→ **Task directions**
The full set of records must be set down verbatim.

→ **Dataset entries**
····················

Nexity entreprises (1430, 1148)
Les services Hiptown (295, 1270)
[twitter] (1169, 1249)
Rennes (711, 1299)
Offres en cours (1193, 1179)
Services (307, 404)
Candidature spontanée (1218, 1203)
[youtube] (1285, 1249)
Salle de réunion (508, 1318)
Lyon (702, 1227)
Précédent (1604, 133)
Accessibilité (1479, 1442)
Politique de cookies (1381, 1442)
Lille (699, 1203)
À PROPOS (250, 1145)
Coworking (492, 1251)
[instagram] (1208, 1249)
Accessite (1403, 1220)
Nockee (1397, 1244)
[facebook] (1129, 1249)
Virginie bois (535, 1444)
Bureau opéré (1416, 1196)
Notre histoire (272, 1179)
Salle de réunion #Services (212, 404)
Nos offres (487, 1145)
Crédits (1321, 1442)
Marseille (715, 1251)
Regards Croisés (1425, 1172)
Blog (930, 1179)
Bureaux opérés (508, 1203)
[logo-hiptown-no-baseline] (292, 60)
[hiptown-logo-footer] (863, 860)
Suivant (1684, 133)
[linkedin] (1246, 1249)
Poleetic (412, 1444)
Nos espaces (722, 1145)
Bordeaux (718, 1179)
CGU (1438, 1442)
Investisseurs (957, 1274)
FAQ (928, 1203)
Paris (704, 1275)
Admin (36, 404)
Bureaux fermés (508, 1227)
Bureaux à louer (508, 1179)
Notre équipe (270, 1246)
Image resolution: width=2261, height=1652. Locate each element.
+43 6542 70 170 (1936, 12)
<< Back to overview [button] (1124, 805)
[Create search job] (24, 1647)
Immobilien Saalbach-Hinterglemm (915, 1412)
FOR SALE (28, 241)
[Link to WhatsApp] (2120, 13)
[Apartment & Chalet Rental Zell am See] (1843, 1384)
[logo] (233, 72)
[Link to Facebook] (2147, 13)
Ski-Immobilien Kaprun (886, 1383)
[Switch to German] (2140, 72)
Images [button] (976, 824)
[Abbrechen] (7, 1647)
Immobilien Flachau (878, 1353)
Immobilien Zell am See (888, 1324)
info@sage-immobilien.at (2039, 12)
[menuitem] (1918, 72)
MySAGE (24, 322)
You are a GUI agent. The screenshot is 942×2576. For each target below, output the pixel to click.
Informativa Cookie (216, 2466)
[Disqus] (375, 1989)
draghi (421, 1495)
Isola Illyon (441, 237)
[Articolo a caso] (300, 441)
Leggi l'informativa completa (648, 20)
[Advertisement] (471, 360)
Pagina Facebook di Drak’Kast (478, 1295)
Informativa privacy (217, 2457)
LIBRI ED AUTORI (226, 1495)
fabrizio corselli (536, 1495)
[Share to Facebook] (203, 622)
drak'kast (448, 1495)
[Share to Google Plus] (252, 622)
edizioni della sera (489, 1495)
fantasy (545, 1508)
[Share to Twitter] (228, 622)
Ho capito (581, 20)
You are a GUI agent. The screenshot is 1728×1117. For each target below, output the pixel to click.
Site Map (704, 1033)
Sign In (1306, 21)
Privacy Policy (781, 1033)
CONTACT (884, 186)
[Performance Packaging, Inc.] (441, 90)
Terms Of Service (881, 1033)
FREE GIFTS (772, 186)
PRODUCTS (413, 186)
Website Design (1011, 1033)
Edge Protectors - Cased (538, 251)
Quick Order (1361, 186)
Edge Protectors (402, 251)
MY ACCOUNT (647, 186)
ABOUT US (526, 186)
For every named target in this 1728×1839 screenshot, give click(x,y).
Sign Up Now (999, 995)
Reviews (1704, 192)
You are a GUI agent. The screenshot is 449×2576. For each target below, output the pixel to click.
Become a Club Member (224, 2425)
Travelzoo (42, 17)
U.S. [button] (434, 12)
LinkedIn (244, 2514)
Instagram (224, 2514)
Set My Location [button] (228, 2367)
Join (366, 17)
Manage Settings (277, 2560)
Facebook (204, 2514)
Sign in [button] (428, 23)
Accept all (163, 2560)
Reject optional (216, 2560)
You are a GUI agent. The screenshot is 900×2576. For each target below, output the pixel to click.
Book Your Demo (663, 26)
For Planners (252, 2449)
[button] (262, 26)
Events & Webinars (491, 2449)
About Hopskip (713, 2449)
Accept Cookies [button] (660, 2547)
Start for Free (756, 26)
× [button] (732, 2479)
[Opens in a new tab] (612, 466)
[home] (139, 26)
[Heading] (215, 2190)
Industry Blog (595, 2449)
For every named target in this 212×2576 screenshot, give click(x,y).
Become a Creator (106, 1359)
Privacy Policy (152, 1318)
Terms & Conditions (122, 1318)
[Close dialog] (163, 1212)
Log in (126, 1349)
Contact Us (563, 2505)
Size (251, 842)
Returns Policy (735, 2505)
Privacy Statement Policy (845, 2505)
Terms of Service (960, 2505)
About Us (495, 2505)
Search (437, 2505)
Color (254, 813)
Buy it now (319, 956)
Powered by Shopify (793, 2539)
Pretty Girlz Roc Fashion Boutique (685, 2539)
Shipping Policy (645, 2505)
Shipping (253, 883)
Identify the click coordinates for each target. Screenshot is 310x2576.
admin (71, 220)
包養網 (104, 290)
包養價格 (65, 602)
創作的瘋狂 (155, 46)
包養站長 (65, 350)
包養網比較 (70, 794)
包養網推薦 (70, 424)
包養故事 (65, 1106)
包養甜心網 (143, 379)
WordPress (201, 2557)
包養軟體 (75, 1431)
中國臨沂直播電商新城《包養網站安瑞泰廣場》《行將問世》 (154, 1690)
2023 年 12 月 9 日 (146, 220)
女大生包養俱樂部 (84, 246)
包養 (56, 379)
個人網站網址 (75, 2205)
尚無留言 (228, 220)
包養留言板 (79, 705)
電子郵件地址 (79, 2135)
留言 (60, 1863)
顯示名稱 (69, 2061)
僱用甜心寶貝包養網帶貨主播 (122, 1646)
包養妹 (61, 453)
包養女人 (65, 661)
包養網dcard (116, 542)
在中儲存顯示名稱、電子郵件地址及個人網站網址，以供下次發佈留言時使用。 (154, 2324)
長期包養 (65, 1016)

····················

→ **Solved problem**
Nexity entreprises (1430, 1148)
Les services Hiptown (295, 1270)
[twitter] (1169, 1249)
Rennes (711, 1299)
Offres en cours (1193, 1179)
Services (307, 404)
Candidature spontanée (1218, 1203)
[youtube] (1285, 1249)
Salle de réunion (508, 1318)
Lyon (702, 1227)
Précédent (1604, 133)
Accessibilité (1479, 1442)
Politique de cookies (1381, 1442)
Lille (699, 1203)
À PROPOS (250, 1145)
Coworking (492, 1251)
[instagram] (1208, 1249)
Accessite (1403, 1220)
Nockee (1397, 1244)
[facebook] (1129, 1249)
Virginie bois (535, 1444)
Bureau opéré (1416, 1196)
Notre histoire (272, 1179)
Salle de réunion #Services (212, 404)
Nos offres (487, 1145)
Crédits (1321, 1442)
Marseille (715, 1251)
Regards Croisés (1425, 1172)
Blog (930, 1179)
Bureaux opérés (508, 1203)
[logo-hiptown-no-baseline] (292, 60)
[hiptown-logo-footer] (863, 860)
Suivant (1684, 133)
[linkedin] (1246, 1249)
Poleetic (412, 1444)
Nos espaces (722, 1145)
Bordeaux (718, 1179)
CGU (1438, 1442)
Investisseurs (957, 1274)
FAQ (928, 1203)
Paris (704, 1275)
Admin (36, 404)
Bureaux fermés (508, 1227)
Bureaux à louer (508, 1179)
Notre équipe (270, 1246)
Image resolution: width=2261, height=1652. Locate each element.
+43 6542 70 170 (1936, 12)
<< Back to overview [button] (1124, 805)
[Create search job] (24, 1647)
Immobilien Saalbach-Hinterglemm (915, 1412)
FOR SALE (28, 241)
[Link to WhatsApp] (2120, 13)
[Apartment & Chalet Rental Zell am See] (1843, 1384)
[logo] (233, 72)
[Link to Facebook] (2147, 13)
Ski-Immobilien Kaprun (886, 1383)
[Switch to German] (2140, 72)
Images [button] (976, 824)
[Abbrechen] (7, 1647)
Immobilien Flachau (878, 1353)
Immobilien Zell am See (888, 1324)
info@sage-immobilien.at (2039, 12)
[menuitem] (1918, 72)
MySAGE (24, 322)
You are a GUI agent. The screenshot is 942×2576. For each target below, output the pixel to click.
Informativa Cookie (216, 2466)
[Disqus] (375, 1989)
draghi (421, 1495)
Isola Illyon (441, 237)
[Articolo a caso] (300, 441)
Leggi l'informativa completa (648, 20)
[Advertisement] (471, 360)
Pagina Facebook di Drak’Kast (478, 1295)
Informativa privacy (217, 2457)
LIBRI ED AUTORI (226, 1495)
fabrizio corselli (536, 1495)
[Share to Facebook] (203, 622)
drak'kast (448, 1495)
[Share to Google Plus] (252, 622)
edizioni della sera (489, 1495)
fantasy (545, 1508)
[Share to Twitter] (228, 622)
Ho capito (581, 20)
You are a GUI agent. The screenshot is 1728×1117. For each target below, output the pixel to click.
Site Map (704, 1033)
Sign In (1306, 21)
Privacy Policy (781, 1033)
CONTACT (884, 186)
[Performance Packaging, Inc.] (441, 90)
Terms Of Service (881, 1033)
FREE GIFTS (772, 186)
PRODUCTS (413, 186)
Website Design (1011, 1033)
Edge Protectors - Cased (538, 251)
Quick Order (1361, 186)
Edge Protectors (402, 251)
MY ACCOUNT (647, 186)
ABOUT US (526, 186)
For every named target in this 1728×1839 screenshot, give click(x,y).
Sign Up Now (999, 995)
Reviews (1704, 192)
You are a GUI agent. The screenshot is 449×2576. For each target below, output the pixel to click.
Become a Club Member (224, 2425)
Travelzoo (42, 17)
U.S. [button] (434, 12)
LinkedIn (244, 2514)
Instagram (224, 2514)
Set My Location [button] (228, 2367)
Join (366, 17)
Manage Settings (277, 2560)
Facebook (204, 2514)
Sign in [button] (428, 23)
Accept all (163, 2560)
Reject optional (216, 2560)
You are a GUI agent. The screenshot is 900×2576. For each target below, output the pixel to click.
Book Your Demo (663, 26)
For Planners (252, 2449)
[button] (262, 26)
Events & Webinars (491, 2449)
About Hopskip (713, 2449)
Accept Cookies [button] (660, 2547)
Start for Free (756, 26)
× [button] (732, 2479)
[Opens in a new tab] (612, 466)
[home] (139, 26)
[Heading] (215, 2190)
Industry Blog (595, 2449)
For every named target in this 212×2576 screenshot, give click(x,y).
Become a Creator (106, 1359)
Privacy Policy (152, 1318)
Terms & Conditions (122, 1318)
[Close dialog] (163, 1212)
Log in (126, 1349)
Contact Us (563, 2505)
Size (251, 842)
Returns Policy (735, 2505)
Privacy Statement Policy (845, 2505)
Terms of Service (960, 2505)
About Us (495, 2505)
Search (437, 2505)
Color (254, 813)
Buy it now (319, 956)
Powered by Shopify (793, 2539)
Pretty Girlz Roc Fashion Boutique (685, 2539)
Shipping Policy (645, 2505)
Shipping (253, 883)
Identify the click coordinates for each target. Screenshot is 310x2576.
admin (71, 220)
包養網 (104, 290)
包養價格 (65, 602)
創作的瘋狂 (155, 46)
包養站長 (65, 350)
包養網比較 (70, 794)
包養網推薦 (70, 424)
包養故事 (65, 1106)
包養甜心網 (143, 379)
WordPress (201, 2557)
包養軟體 (75, 1431)
中國臨沂直播電商新城《包養網站安瑞泰廣場》《行將問世》 (154, 1690)
2023 年 12 月 9 日 (146, 220)
女大生包養俱樂部 (84, 246)
包養 (56, 379)
個人網站網址 (75, 2205)
尚無留言 (228, 220)
包養留言板 (79, 705)
電子郵件地址 (79, 2135)
留言 (60, 1863)
顯示名稱 (69, 2061)
僱用甜心寶貝包養網帶貨主播 (122, 1646)
包養妹 (61, 453)
包養女人 (65, 661)
包養網dcard (116, 542)
在中儲存顯示名稱、電子郵件地址及個人網站網址，以供下次發佈留言時使用。 (154, 2324)
長期包養 (65, 1016)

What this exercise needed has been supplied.